<<<<

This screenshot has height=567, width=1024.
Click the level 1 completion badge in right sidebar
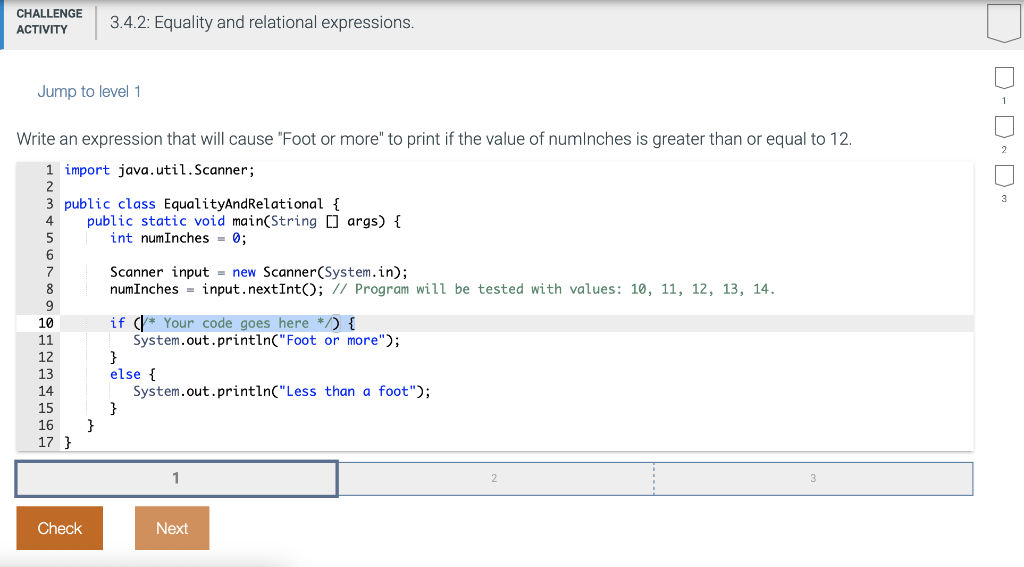[x=1004, y=77]
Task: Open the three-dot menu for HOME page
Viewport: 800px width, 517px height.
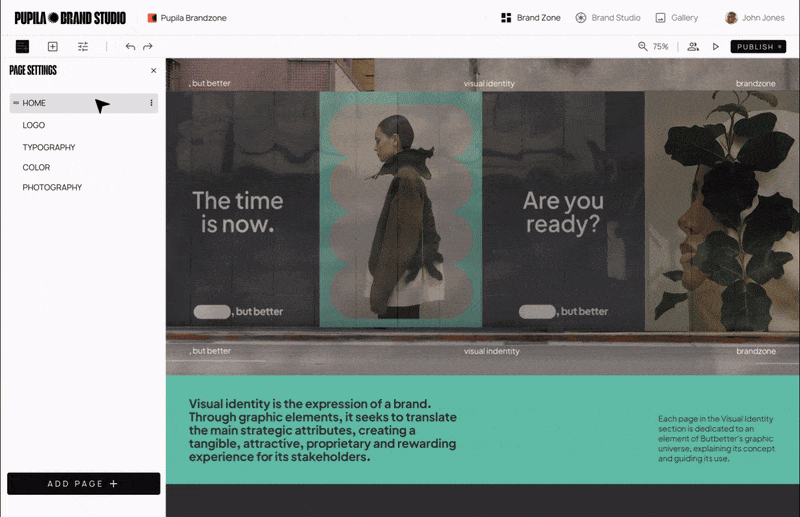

>>>>

* [Task statement]:
From the listing, copy every line where the string "height" appears.

* [Task answer]:
This screenshot has height=567, width=1024.
Viewport: 800px width, 517px height.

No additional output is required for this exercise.